Local Ember thread-count benchmark showing decode tokens per second for Qwen3 0.6B, LLaMA 3.2 1B, LLaMA 3.2 3B, Gemma 4 E2B, and LLaMA 3.1 8B across 1, 2, 4, and 8 Rayon threads
local smoke benchmark only. Qwen3 0.6B used 32 generated tokens and 3 repeats; LLaMA 1B/3B and Gemma E2B used 16 tokens and 2 repeats; LLaMA 8B used 8 tokens and 1 repeat.
modelrepeats1 thread decodebest local decodebest threadsread
Qwen3 0.6B36.70 tok/s6.70 tok/s1no local threading gain in this small run
LLaMA 3.2 1B22.63 tok/s3.23 tok/s4modest decode improvement
LLaMA 3.2 3B21.09 tok/s1.53 tok/s8clearer local decode improvement
Gemma 4 E2B21.74 tok/s2.73 tok/s4best local thread count was not the maximum
LLaMA 3.1 8B10.59 tok/s1.24 tok/s8directional smoke result only

the careful conclusion is narrow: on this machine, larger dense Q8_0 models benefited from the threaded runtime paths, while the small Qwen3 0.6B run did not. this does not predict a specific cloud speedup; it only says the threading work has measurable local effect once the model is large enough for the overhead to pay back.

benchmark and probe pipeline

the Python side now has a clearer benchmark surface: run_benchmark.py runs manifest-defined jobs, benchmark_summary.py records artifact status, and render_benchmark_report.py turns summaries into human-readable Markdown. the report language is intentionally about decodability and artifact status, not scientific conclusions.

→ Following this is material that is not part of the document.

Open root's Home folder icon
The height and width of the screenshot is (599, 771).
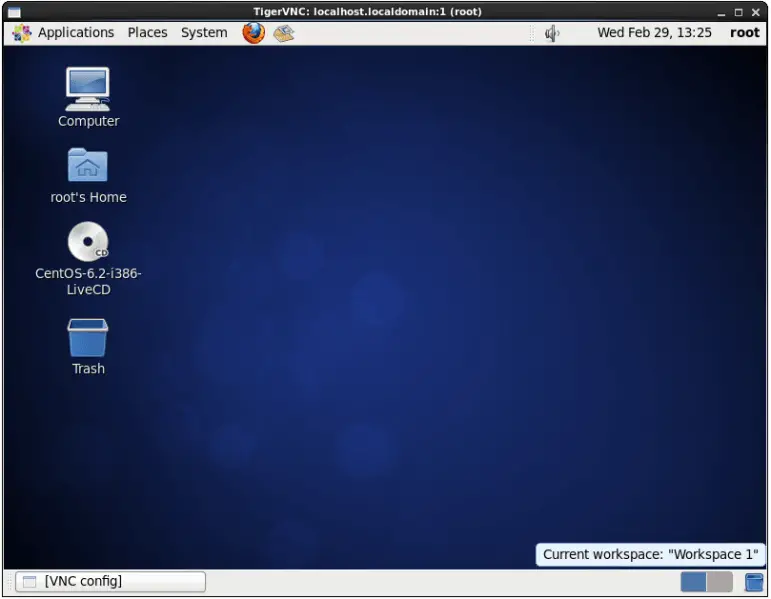(x=88, y=166)
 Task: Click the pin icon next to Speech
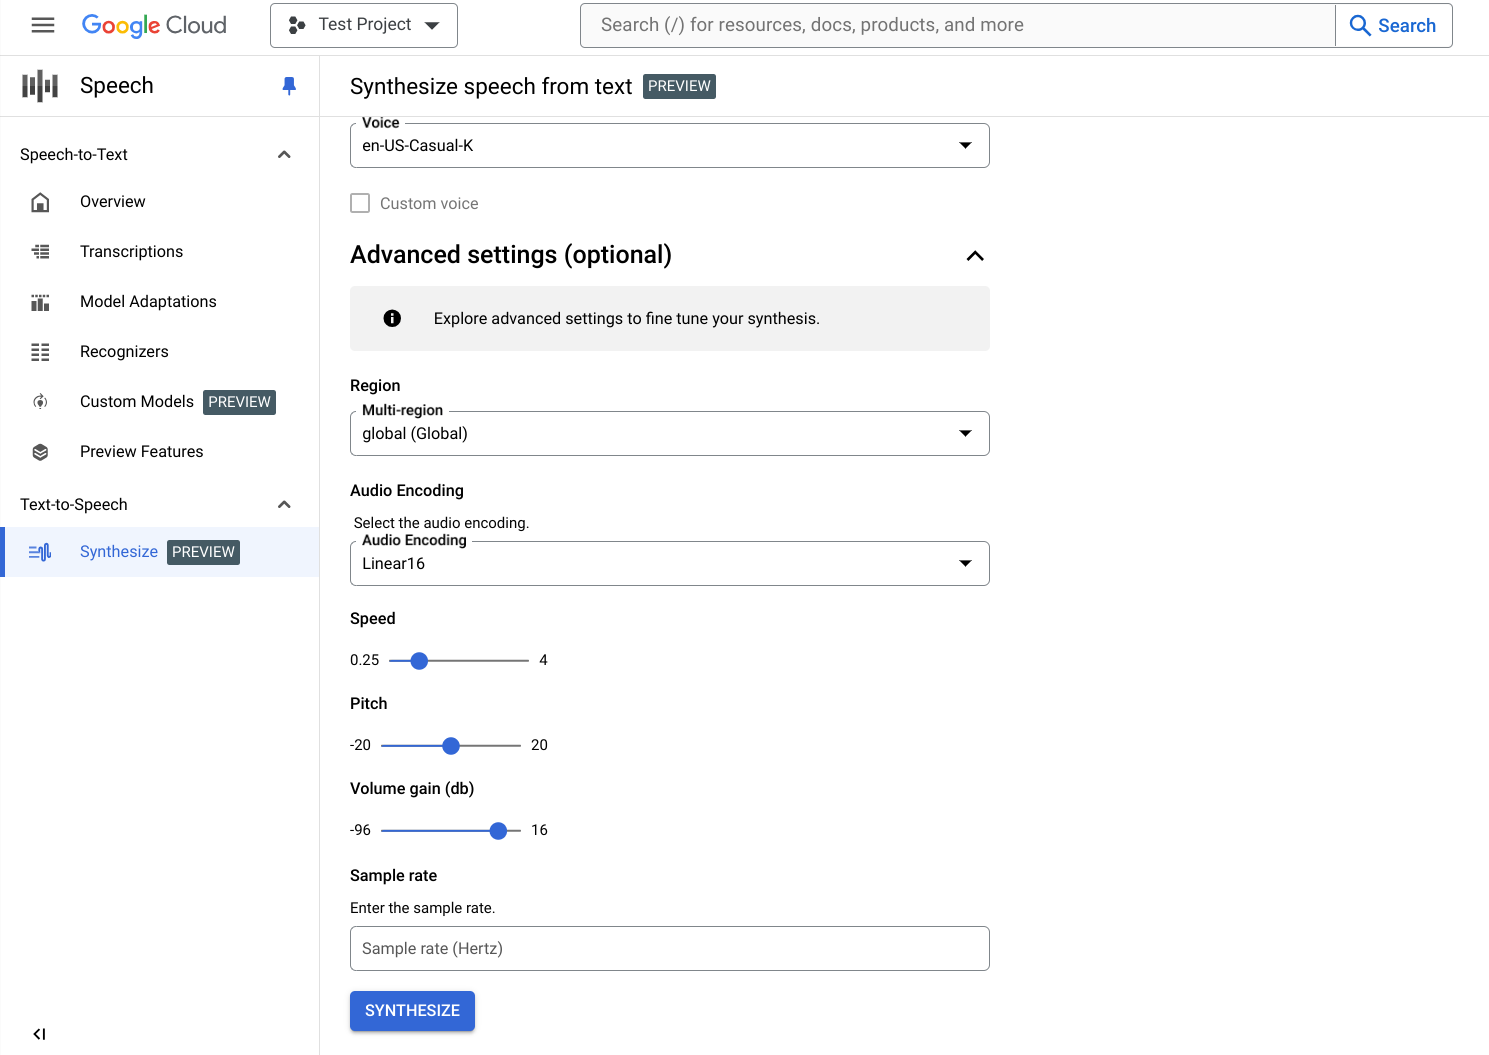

probe training gained stricter split-policy handling for grouped experiments. random stratified splits still exist, but root-heldout, pattern-heldout, root-pattern combination-heldout, sentence-heldout, and template-heldout policies can now be recorded instead of being implicit. requested grouped splits fail when the required field is missing; they do not silently fall back to random.

validation and reporting

smoke reports now record more of the machine and command context. golden-logit reports can be summarized into compact JSON and Markdown. causal-intervention reports can also render Markdown, but their interpretation is deliberately narrow: probe-direction removal can affect decodability, while behavioral causality requires changed logits or continuations.

the activation-reference design doc is the next important validation step. golden logits say the output surface matches a reference for a prompt. hidden-state probing also needs layer-by-layer activation checks for the same prompt, tokenizer, model, layer, and token position before treating representational geometry as numerically validated.

docs and site

the docs were split into clearer lanes. the main ember page now separates engineering from research/results. the SIMD/Qwen3/Gemma page explains narrow runtime and model-family changes. the research notes remain responsible for Arabic morphology interpretation, and those claims should stay tied to actual validation artifacts.

what this does not prove

next engineering pressure

the most useful next work is boring: independent golden-logit references for Qwen3 and LLaMA, activation reference checks for one small model and one prompt, full encoder benchmark reports, compact cloud artifact pullback, and continued cleanup of stale docs that overstate what has been validated.